Debugging interrupts and exceptions
So how do you go about analyzing and debugging the behavior of your interrupts
and exceptions on an Arm Cortex-M device like Kinetis? Interrupts and
exceptions are by definition asynchronous to the execution flow of your
application software and it can be very difficult to visualize interrupt
behavior, and debug the same. Fortunately, the Arm Cortex-M core has brilliant
hardware support for visualizing and debugging interrupt behavior. This is how
to use it.
To analyze exception and interrupt behavior, the debugger must use the SWD
debug mode and have SWV enabled. Furthermore, the debugger must be configured
to enable event tracing for interrupts and exceptions. If you want to use
real-time graphical chart plots as well for system analysis visualization, SWV
timestamps must be enabled too.
Configure the debugger to enable event tracing for interrupts and exceptions
With that basic configuration out of the way, the debugger can be used for
real-time system analysis, for example listing all interrupt and exception
events that occur as the application is executing at full speed, including
exception entry, exception return and exception exit. This enables
developers to work out if an interrupt actually fires, how often, and which
interrupts intermix over time. It also enables developers to work out any
interrupt nesting situations, as well as timing matters. With more capable
debuggers like Atollic TrueSTUDIO you can also see what peripheral module
generated the interrupt, and what interrupt handler is connected to the
interrupt. A double click on the interrupt handler automatically brings you to
the right code line in the source code editor as well.

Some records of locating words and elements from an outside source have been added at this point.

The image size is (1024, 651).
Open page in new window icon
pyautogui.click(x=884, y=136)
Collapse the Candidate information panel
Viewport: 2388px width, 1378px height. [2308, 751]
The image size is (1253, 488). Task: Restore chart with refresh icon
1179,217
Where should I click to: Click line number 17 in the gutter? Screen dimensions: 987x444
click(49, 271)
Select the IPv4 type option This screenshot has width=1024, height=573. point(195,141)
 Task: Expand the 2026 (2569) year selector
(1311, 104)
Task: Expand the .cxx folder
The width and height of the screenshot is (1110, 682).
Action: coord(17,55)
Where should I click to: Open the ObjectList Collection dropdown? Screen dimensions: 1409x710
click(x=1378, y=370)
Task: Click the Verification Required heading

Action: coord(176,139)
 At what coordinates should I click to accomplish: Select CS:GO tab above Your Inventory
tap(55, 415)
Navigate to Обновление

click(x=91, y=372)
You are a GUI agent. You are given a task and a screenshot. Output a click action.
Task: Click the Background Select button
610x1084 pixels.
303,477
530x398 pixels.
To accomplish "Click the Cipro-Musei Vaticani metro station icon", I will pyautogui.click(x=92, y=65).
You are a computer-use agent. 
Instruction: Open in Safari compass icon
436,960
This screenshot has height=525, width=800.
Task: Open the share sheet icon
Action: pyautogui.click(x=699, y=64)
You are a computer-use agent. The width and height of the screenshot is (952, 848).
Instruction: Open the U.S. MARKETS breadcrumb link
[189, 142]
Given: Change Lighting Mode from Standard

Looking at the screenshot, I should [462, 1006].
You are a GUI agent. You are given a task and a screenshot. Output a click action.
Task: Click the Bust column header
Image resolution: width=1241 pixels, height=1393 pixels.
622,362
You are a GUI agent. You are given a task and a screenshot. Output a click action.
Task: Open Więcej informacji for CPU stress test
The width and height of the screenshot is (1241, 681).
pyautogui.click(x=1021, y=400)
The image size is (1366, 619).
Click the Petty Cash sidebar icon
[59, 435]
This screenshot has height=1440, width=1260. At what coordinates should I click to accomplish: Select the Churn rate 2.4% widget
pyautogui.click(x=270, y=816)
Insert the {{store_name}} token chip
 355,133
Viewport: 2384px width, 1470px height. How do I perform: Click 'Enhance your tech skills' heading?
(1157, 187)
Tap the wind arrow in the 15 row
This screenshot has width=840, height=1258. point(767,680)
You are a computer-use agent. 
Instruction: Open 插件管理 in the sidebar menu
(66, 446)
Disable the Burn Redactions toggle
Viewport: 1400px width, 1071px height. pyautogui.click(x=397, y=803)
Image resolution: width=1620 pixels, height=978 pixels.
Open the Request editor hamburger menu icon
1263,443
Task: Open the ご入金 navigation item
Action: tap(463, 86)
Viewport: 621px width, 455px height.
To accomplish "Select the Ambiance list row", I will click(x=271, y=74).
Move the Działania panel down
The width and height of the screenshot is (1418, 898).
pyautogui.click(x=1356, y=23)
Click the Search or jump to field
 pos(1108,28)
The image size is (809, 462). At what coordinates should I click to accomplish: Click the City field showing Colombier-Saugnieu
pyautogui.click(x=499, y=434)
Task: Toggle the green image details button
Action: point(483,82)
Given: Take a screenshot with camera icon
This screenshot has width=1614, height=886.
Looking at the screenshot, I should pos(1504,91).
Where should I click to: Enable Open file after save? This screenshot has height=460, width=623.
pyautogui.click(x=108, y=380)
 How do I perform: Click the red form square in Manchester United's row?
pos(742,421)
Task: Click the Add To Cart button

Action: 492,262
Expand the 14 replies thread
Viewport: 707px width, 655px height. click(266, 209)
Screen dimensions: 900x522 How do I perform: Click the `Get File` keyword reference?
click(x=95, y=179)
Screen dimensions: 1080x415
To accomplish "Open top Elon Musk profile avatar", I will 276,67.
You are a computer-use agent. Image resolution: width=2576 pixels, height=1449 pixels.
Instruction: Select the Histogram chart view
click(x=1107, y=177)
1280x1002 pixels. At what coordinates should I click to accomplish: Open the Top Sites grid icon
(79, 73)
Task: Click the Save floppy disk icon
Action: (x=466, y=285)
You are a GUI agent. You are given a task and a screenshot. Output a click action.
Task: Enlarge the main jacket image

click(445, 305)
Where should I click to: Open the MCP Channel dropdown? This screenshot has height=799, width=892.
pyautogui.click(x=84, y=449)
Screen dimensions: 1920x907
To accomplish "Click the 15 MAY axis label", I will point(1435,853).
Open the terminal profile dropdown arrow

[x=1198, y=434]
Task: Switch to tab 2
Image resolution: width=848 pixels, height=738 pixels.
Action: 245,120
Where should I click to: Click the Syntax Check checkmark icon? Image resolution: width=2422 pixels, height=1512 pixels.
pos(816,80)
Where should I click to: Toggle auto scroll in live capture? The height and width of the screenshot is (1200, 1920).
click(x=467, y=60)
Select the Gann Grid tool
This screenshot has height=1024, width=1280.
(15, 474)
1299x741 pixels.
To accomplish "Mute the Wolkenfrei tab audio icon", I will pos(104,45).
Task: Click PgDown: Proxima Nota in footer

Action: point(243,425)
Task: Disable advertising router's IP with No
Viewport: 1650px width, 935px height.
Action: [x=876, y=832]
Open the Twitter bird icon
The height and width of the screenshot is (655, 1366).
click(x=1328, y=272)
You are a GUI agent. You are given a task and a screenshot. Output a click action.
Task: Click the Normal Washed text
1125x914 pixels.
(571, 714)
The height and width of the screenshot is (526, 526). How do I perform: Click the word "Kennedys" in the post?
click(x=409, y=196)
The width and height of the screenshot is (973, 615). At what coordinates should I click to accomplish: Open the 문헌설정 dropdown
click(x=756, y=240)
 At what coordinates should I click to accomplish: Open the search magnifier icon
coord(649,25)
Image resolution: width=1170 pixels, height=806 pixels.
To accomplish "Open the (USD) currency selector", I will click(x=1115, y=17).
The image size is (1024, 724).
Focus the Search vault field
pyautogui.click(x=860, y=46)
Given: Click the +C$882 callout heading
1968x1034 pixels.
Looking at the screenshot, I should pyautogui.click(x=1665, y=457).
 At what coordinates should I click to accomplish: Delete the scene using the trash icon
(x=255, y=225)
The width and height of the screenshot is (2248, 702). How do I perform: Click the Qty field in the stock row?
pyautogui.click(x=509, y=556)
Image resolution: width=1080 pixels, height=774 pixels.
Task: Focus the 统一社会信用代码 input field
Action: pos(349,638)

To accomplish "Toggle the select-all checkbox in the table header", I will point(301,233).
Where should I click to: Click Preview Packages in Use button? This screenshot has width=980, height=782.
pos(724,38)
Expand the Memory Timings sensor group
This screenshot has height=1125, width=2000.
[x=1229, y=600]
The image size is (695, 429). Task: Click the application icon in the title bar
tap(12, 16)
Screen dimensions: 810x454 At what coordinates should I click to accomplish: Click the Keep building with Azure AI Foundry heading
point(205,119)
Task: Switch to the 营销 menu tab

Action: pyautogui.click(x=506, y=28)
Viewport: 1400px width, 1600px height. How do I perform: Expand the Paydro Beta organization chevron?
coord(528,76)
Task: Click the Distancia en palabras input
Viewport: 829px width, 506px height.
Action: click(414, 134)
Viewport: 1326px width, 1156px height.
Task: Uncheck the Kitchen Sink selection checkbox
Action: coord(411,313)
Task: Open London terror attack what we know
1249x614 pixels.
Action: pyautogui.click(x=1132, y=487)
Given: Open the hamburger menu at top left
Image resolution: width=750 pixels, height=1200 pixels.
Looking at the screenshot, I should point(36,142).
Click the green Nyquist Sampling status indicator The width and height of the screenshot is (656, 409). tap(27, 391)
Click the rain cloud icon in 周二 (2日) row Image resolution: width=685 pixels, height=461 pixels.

Debugger provides real-time system analysis, including exception entry,
return and exit
A graphical chart plot of the interrupt behavior provides an
easy-to-understand view of how many interrupts fire over time. This is
particularly useful if interrupts are expected to fire in certain patterns.
Good debuggers also provide you with interrupt statistics information for each
interrupt type; listing interesting information such as:
- What interrupt handler function is connected to the interrupt?
- What % of all fired interrupts is this one?
- Number of times this interrupt has fired?
- What % of interrupt handling time was spent handling this interrupt?
- Total time of all occurrences of this interrupt?
- Average time of all occurrences of this interrupt?
- Fastest and slowest time of handling this interrupt?
- When was the first time this interrupt fired?
A good debugger, like
Atollic TrueSTUDIO, also allows you to double click on any interrupt and jump directly to the
source code lines.
Summary: Arm Cortex-M core based devices, like Kinetis MCUs, offer many
compelling capabilities for embedded developers
Because it’s a modern 32-bit processor architecture, many developers
are not fully aware of its capabilities and the complexities they bring.
A key to successful Kinetis development is to understand interrupt handling,
and in particular debugging of interrupts and exceptions. A powerful debugger
brings capabilities for interrupt and exception tracing, graphical
visualization, as well as interrupt timing and statistics and capabilities for
runtime error detection using a hard fault crash analyzer.